Material shown
Content starts
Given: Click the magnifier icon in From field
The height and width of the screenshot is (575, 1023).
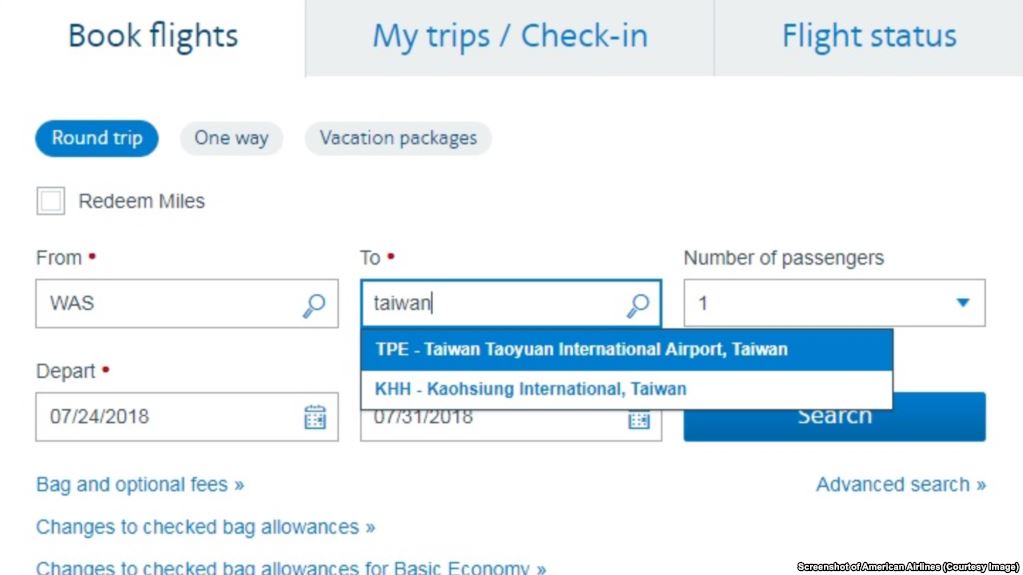Looking at the screenshot, I should pos(314,305).
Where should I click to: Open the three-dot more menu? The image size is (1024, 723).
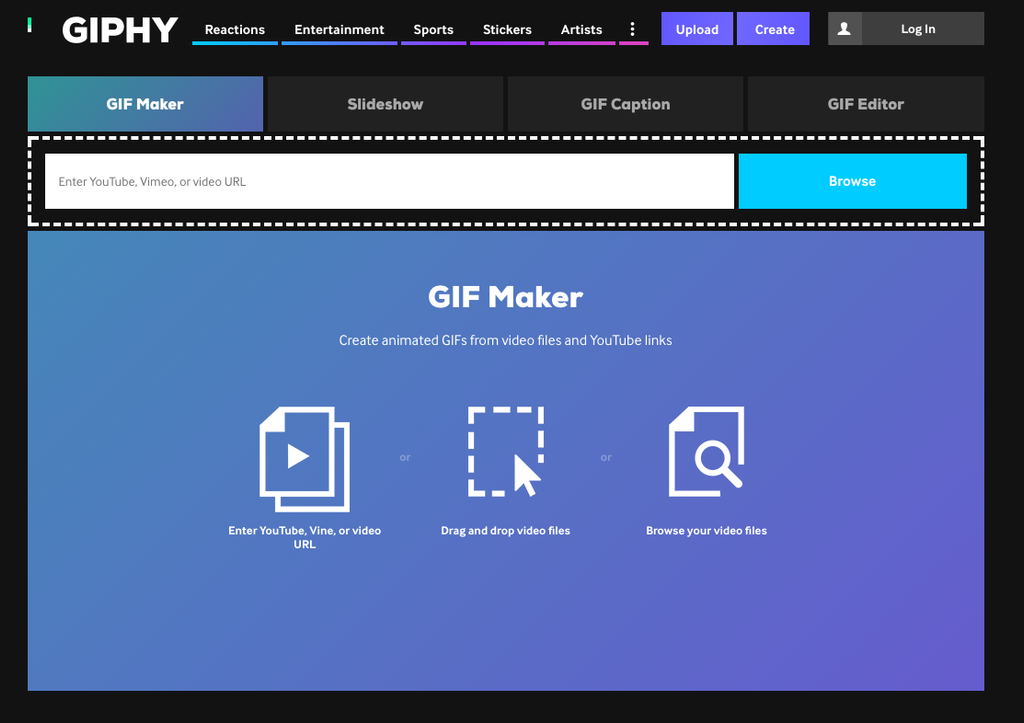[x=632, y=29]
Content ends
Exercise prompt
Word for word, retype the material above without its pictures.

Result for this exercise
Given: Click the magnifier icon in From field
The height and width of the screenshot is (575, 1023).
Looking at the screenshot, I should pos(314,305).
Where should I click to: Open the three-dot more menu? The image size is (1024, 723).
[x=632, y=29]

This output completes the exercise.